Last week, the Trump administration announced a revised list of import taxes on dozens of trading partners and extended a deadline for countries to reach agreements with the US to 7 August.

Countries have been racing to strike deals with Washington to lower – or scrap – what Trump calls “reciprocal tariffs”.

His trade policies are aimed at reshaping the global trading system, which he sees as treating the US unfairly.

Export-dependent economies in South East Asia were among the hardest-hit by the new tariffs.

Manufacturing-focused Laos and Myanmar faced some of the highest levies at 40%. Some experts said Trump appears to have targeted countries with close trade ties with China.

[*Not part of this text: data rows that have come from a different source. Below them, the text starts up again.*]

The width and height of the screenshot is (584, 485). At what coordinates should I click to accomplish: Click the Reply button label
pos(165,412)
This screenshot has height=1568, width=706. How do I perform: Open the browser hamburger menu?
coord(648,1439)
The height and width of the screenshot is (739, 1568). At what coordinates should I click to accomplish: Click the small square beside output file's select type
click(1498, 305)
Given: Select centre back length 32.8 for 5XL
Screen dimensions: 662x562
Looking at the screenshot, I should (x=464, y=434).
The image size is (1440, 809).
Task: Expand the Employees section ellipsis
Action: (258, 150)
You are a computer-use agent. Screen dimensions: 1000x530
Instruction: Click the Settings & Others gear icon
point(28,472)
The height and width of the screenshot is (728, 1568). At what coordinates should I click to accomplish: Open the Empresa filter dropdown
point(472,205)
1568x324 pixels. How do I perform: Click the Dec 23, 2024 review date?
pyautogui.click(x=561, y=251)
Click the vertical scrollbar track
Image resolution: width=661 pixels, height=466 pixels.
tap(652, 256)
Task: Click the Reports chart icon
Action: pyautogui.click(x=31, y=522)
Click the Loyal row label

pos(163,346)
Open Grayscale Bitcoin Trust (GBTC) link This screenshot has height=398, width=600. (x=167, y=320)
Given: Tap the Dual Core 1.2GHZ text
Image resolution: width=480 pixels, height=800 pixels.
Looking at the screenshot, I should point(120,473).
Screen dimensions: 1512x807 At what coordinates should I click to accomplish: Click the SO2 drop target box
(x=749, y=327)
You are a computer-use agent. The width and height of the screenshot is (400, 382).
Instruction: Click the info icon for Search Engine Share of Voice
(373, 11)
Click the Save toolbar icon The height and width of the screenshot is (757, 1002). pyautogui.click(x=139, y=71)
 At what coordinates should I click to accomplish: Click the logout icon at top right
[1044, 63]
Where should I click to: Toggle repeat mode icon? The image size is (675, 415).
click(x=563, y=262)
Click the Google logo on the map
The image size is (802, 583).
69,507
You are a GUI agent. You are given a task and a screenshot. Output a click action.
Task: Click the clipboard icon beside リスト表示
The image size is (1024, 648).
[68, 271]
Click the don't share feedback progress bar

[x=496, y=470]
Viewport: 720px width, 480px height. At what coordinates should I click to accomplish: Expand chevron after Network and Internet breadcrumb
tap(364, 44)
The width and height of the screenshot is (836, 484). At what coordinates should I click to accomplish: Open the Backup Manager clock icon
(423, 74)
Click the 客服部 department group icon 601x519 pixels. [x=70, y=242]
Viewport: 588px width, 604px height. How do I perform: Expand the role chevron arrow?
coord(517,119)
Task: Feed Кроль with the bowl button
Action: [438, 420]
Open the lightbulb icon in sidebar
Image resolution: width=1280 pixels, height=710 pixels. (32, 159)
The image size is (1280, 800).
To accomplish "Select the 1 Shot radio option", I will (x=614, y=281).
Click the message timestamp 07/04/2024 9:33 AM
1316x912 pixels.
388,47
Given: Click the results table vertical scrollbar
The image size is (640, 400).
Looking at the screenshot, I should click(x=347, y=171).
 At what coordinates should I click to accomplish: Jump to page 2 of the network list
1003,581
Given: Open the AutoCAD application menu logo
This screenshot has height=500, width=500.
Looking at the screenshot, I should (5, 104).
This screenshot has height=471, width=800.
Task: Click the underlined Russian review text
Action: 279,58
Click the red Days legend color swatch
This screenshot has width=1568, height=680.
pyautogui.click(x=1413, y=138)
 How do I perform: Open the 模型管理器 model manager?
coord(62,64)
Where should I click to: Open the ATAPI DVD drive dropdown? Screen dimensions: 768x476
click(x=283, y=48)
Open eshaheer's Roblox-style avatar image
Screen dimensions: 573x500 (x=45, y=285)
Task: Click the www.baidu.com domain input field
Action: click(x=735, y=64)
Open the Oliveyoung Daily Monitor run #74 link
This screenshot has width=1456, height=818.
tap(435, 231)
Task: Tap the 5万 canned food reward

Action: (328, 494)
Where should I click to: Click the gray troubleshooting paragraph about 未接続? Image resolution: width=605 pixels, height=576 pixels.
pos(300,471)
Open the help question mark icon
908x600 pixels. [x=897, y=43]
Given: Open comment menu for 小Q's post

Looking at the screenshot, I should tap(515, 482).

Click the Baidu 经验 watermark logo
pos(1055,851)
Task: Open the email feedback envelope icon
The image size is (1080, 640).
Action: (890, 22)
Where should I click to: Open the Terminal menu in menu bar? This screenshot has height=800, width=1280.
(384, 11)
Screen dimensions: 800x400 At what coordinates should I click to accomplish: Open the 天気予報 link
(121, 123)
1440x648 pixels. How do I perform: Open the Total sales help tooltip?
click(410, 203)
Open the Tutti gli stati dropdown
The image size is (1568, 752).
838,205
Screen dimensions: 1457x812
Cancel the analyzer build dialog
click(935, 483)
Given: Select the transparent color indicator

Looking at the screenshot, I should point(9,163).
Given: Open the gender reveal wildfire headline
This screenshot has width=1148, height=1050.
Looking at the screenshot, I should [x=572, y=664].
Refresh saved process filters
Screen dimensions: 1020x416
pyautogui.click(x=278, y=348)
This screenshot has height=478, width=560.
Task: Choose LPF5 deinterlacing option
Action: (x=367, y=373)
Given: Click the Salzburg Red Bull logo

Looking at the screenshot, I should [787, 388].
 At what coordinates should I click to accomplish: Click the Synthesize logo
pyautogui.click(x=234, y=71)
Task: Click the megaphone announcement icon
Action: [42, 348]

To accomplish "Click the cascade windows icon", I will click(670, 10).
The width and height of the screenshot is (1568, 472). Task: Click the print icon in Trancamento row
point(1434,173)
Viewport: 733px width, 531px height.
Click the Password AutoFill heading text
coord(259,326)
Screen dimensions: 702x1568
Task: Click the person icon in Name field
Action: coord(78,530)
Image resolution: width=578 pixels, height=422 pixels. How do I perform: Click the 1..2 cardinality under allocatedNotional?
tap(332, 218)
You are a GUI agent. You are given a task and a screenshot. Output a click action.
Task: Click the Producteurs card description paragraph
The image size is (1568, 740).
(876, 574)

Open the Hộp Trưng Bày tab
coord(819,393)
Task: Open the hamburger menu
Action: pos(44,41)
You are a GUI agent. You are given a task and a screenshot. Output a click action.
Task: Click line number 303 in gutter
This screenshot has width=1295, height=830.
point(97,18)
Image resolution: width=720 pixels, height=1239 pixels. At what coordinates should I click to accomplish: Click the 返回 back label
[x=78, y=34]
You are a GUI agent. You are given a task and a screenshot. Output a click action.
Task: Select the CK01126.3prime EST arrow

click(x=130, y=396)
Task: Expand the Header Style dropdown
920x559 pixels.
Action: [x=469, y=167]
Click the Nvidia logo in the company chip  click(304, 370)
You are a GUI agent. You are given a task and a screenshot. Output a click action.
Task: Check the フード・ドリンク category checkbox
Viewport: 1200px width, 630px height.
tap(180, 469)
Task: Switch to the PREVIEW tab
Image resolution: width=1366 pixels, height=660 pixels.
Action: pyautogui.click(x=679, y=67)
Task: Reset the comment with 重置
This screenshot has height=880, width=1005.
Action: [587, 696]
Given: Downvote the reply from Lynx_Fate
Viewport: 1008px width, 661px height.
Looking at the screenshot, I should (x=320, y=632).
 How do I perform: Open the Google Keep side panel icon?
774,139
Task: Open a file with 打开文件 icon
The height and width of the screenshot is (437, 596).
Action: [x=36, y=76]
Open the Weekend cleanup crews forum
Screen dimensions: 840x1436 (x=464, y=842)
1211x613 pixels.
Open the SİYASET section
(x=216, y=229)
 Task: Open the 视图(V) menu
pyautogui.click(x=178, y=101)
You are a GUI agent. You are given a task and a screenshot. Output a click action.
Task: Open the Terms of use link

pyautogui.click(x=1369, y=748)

Some major economies – including the UK, Japan and South Korea – have already reached agreements to get lower tariffs than Trump threatened in April.

The European Union has also struck a framework deal with Washington, in which Brussels has accepted a 15% tariff on goods from the trading bloc.

Taiwan, a key Washington ally in Asia, was handed a 20% tariff. Its president Lai Ching-te said the rate is “temporary” and that talks with the US are still underway.

Last week, Trump boosted the tariff rate on Canada from 25% to 35%, saying the country had “failed to cooperate” in curbing the flow of fentanyl and other drugs across the US border. The Canadian government says it is cracking down on drug gangs.

But most Canadian exports to the US will dodge the import tax due to an existing trade treaty, the United States-Mexico-Canada Agreement (USMCA).

Higher tariffs on Mexico were paused for another 90 days as negotiations continue to strike a trade deal.